Entreprendre assurer l’avenir de ses enfants
Nelly et Darwin ont fondé leur entreprise apicole, Es Miel, en 2014, inspirés par l’enfance de Nelly, dont les parents produisaient déjà du miel. Le couple a investi toutes leurs économies pour se lancer pleinement dans l’apiculture. De plus, pour contrer la saisonnalité, ils ont diversifié leur offre avec du vin, des savons et des bougies. Malgré leurs efforts, ils peinent à couvrir leurs dépenses et rembourser leurs emprunts. Nelly travaille dans un restaurant pour soutenir sa famille en attendant leur nouveau projet : une visite touristique apicole. Ce projet sera bientôt présenté à la mairie pour attirer l’attention des locaux et touristes. Comme 41 % des entrepreneurs équatoriens, ils ont créé leur entreprise pour perpétuer une tradition familiale et offrir un avenir meilleur à leurs enfants.

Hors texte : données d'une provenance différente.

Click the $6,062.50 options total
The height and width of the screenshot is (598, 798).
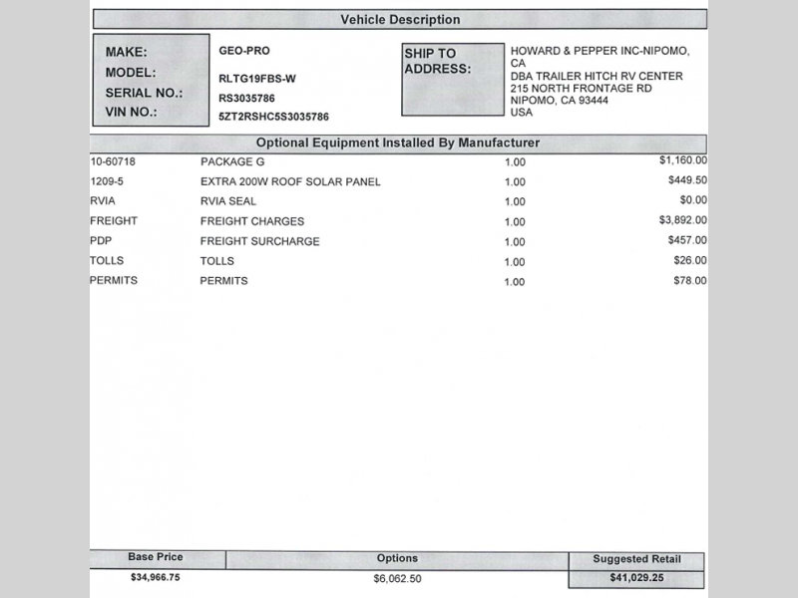(x=397, y=578)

L’entrepreunariat valorisé par l’Etat
Ainsi, pour générer des revenus et survivre, les Équatoriens non expérimentés ont deux options : soit travailler dans des emplois informels, sans aucune stabilité, soit créer leur propre entreprise. Ce n’est donc pas toujours par choix qu’ils deviennent entrepreneurs. L’État encourage cette démarche en multipliant les programmes d’aide aux entrepreneurs, mais il ne met pas suffisamment en garde contre les risques, notamment ceux liés à l’endettement. Il a compris que cette vague d’entrepreneuriat est cruciale pour la croissance et le développement économique du pays. Ses principaux objectifs incluent la diversification de l’économie, la réduction de la dépendance aux secteurs traditionnels tels que le pétrole, ainsi que la promotion de l’inclusion sociale et de l’égalité des chances.
Le risque d’endettement
Certaines entreprises ont également vu dans cette tendance une opportunité de profit, notamment les institutions de microfinance. Celles-ci n’hésitent pas à accorder et multiplier des crédits à taux élevés aux entrepreneurs, même lorsque leur activité ne génère pas de bénéfices. Certains emprunteurs se retrouvent avec plus de 30 000 dollars de dettes, une maison presque hypothéquée, et un commerce qui ne leur rapporte que quelques centimes par mois. Il y a un manque flagrant de sensibilisation aux risques liés à l’endettement, notamment l’engrenage des crédits successifs pour rembourser les précédents.
L’entrepreneuriat offre aux Équatoriens une voie vers un travail formel et une source de revenus, mais le risque d’endettement lié aux microcrédits est très présent, et les campagnes de prévention restent insuffisantes.